The customer has configured forwarding XFF from the proxy on prem to the Fireglass cloud.

On the Fireglass activity log, there are still a lot of source IP as the NAT & not the internal IP address. Why?

Web Isolation Cloud

Yes, X-Forwarded-For (XFF) header: Contains the originating IP address for which the request was forwarded. The downstream proxy adds the XFF header to the request before forwarding it to the Web Isolation Proxy.

Now, if those internal IP addresses are NATed on the network, you should expect to  see the NAT addresses of those internal IP addresses in fireglass.

The presence of NATed IP addresses (Network Address Translation IP addresses) instead of the actual client IP addresses in the activity logs of Fireglass (Symantec Web Isolation) can be attributed to the network configuration and the role of NAT in your infrastructure, especially with the setup involving Clients, an On-premise ProxySG, and Fireglass. Here's a detailed explanation:

• NAT Functionality: NAT's primary purpose in a network is to modify network address information in the IP header of packets while they are in transit across a traffic routing device. In simpler terms, NAT translates the private IP addresses of devices within your network to a public IP address before packets are sent out to the internet. This is crucial for conserving global IP addresses, allowing multiple devices to share a single IP address.

• jNetwork Configuration with ProxySG and Fireglass: In your setup, clients first connect to the on-premise ProxySG, which then forwards requests to Fireglass for web isolation. Here's how NAT influences what IP addresses appear in logs:

• • Clients to On-premise ProxySG: When clients inside your network make requests, these requests are routed through your internal network's infrastructure. If NAT is implemented at any point before the traffic reaches ProxySG (such as at the edge router or firewall), the internal IP addresses of the clients are translated to a NATed IP address.

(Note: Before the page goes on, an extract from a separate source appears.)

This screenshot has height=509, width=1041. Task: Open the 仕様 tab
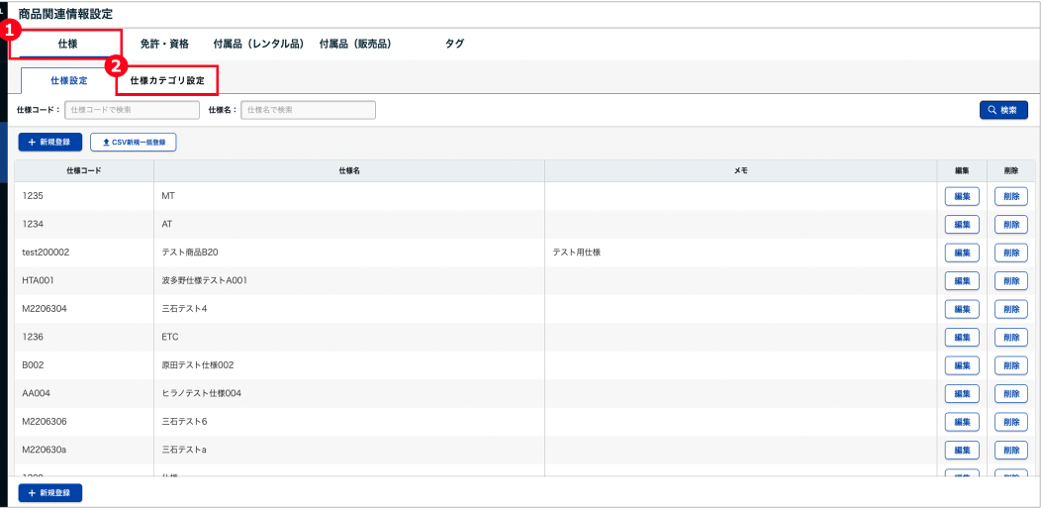68,44
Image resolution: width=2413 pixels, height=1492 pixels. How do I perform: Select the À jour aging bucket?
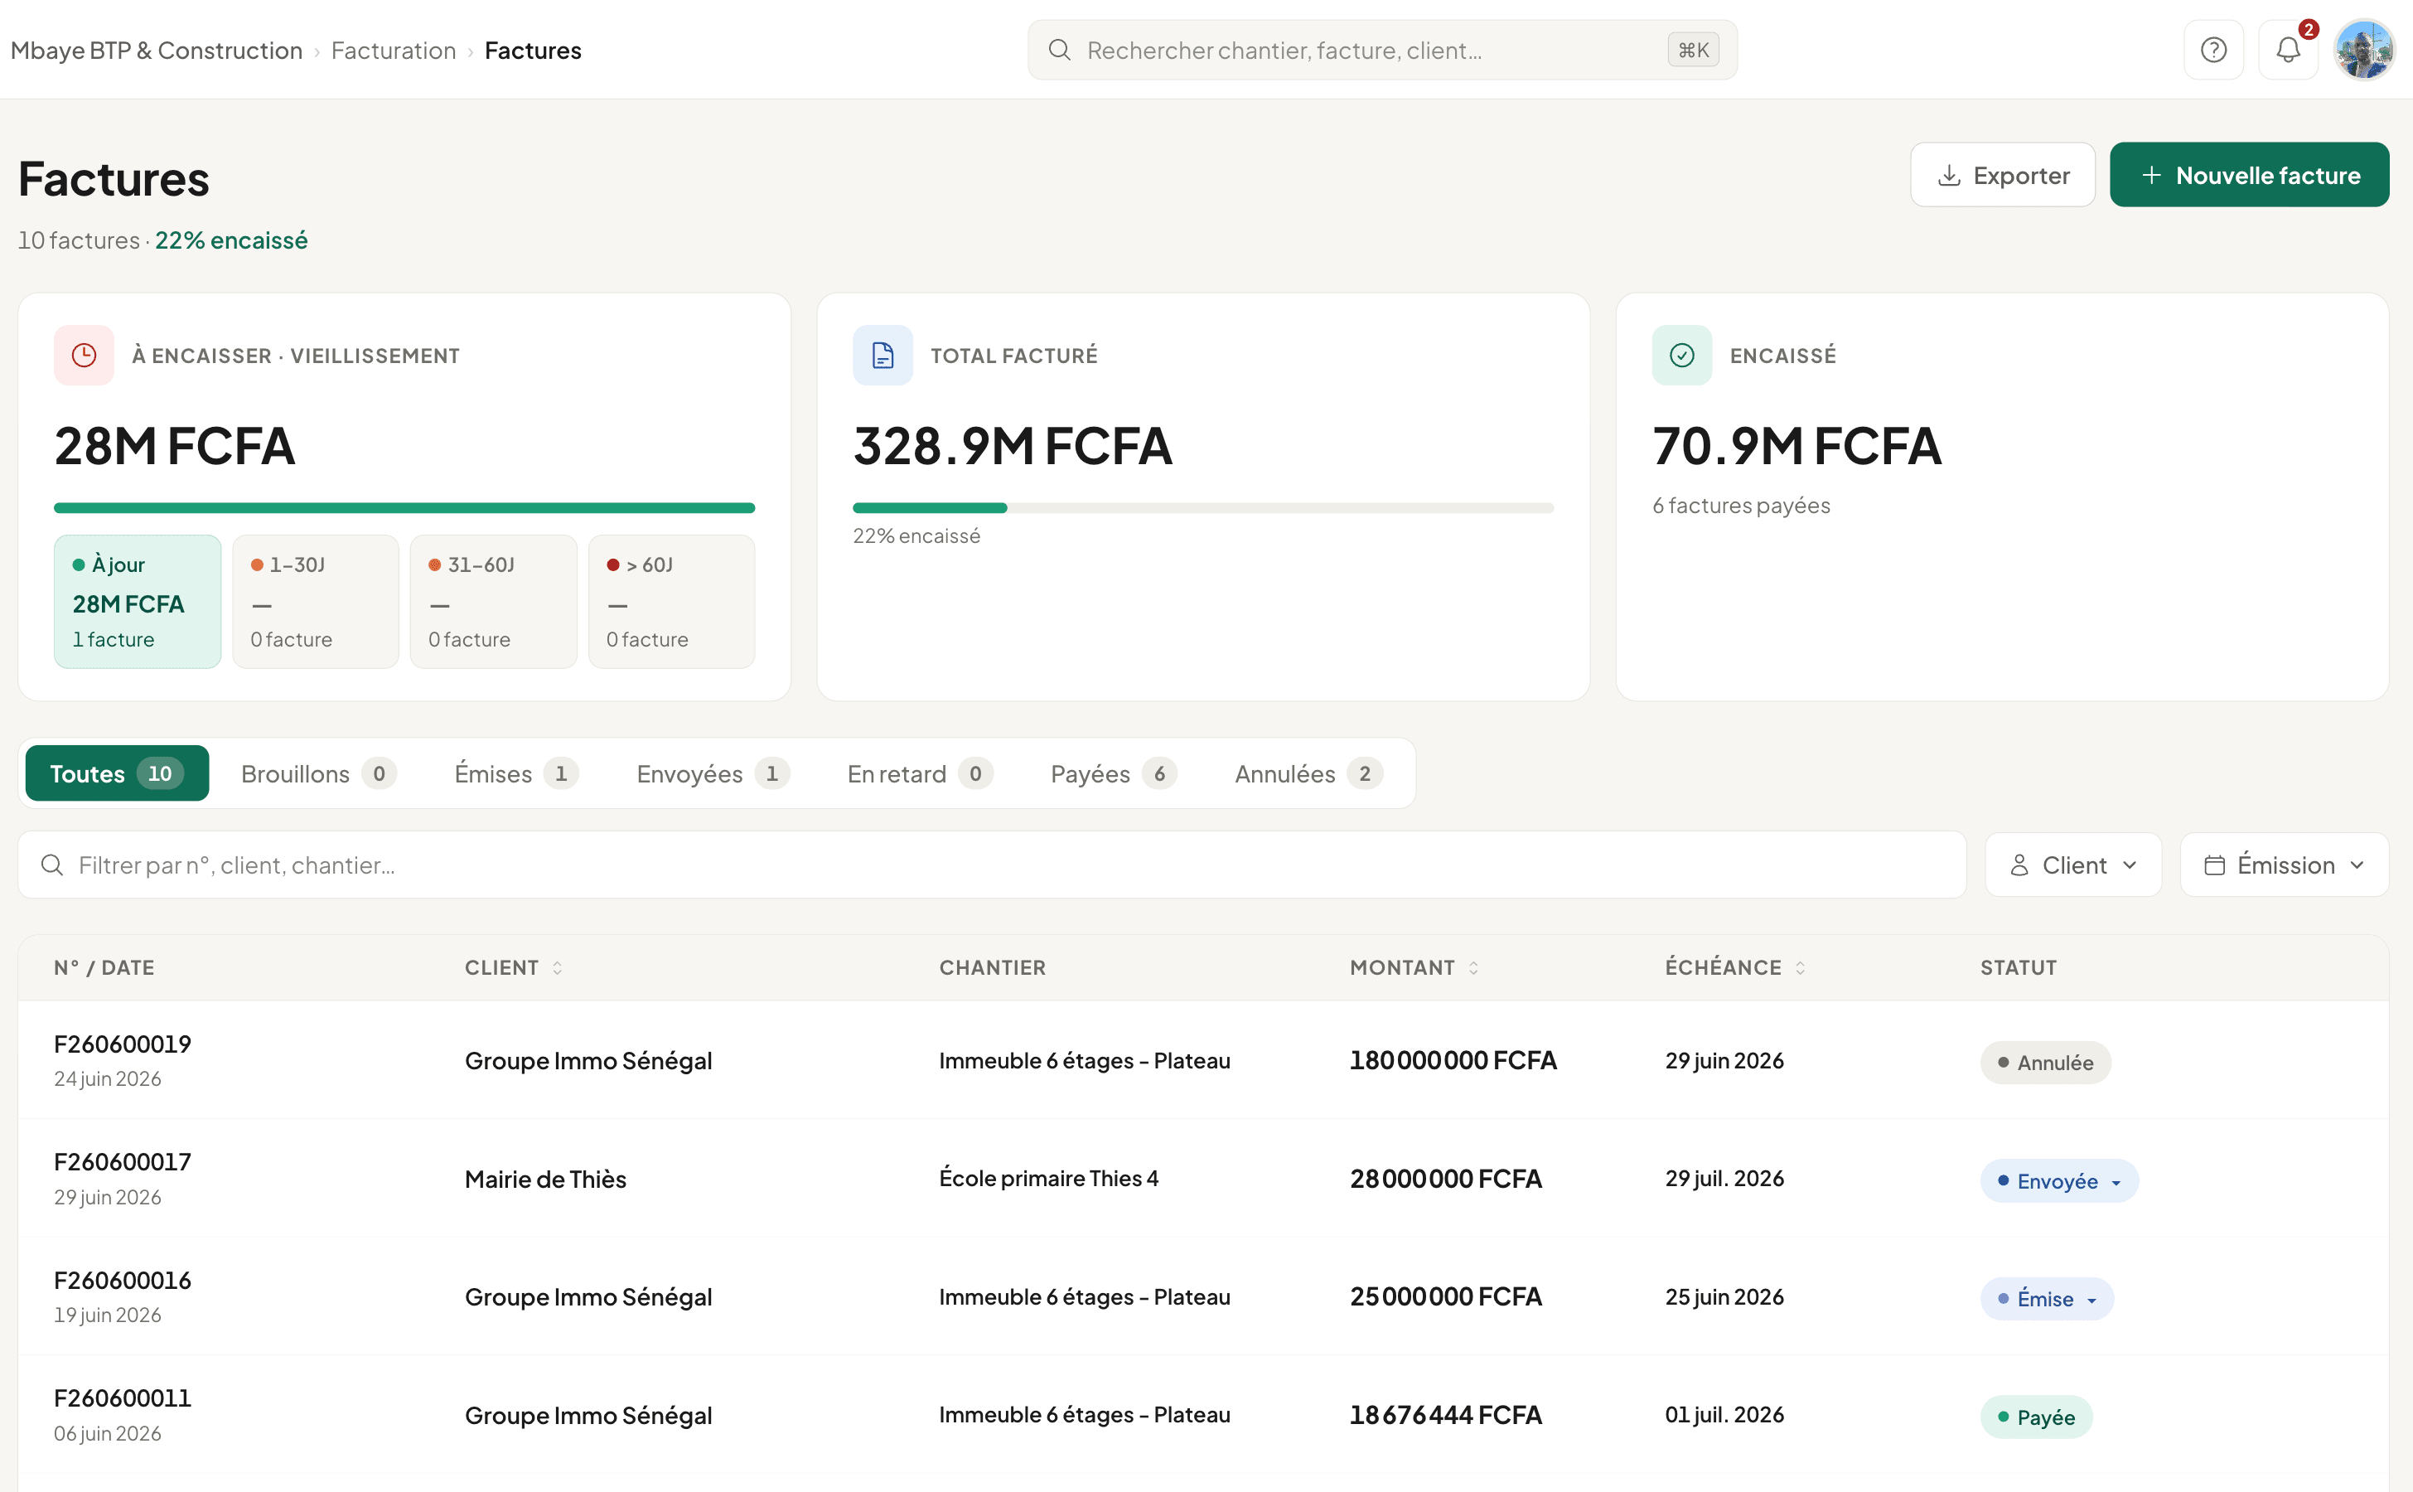pos(138,602)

• • ProxySG to Fireglass: ProxySG, acting as an intermediary, forwards these requests to Fireglass. If the requests received by ProxySG already have the NATed IP addresses due to NAT occurring upstream, ProxySG forwards these NATed addresses. ProxySG can also be configured to add or modify the X-Forwarded-For header, but if it simply forwards the IP addresses it receives, then Fireglass will log the NATed addresses.

• X-Forwarded-For (XFF) Header: Although the XFF header is designed to identify the originating IP address of a client connecting through an HTTP proxy or a load balancer, its effectiveness can be limited by NAT. If the NAT translation occurs before the XFF header is applied or if the XFF header does not accurately reflect the original internal IP due to network configurations, the result is that the Fireglass logs will show the NATed IP addresses instead of the actual client IPs.

• Implications for Logging and Tracking: This behavior impacts how you track and log client activity. Since Fireglass logs the NATed IP addresses, you might not see the actual internal IP addresses of the clients. This scenario is typical in networks where NAT is used extensively for internal traffic management and external traffic routing.

In conclusion, the appearance of NATed IP addresses in your Fireglass activity logs instead of the direct client IP addresses is a direct consequence of how NAT operates in your network, particularly with the traffic flow from clients through the ProxySG and then to Fireglass. To address this, you might need to adjust your network's NAT configuration, or employ additional internal tracking mechanisms that can map NATed addresses back to their original internal IPs.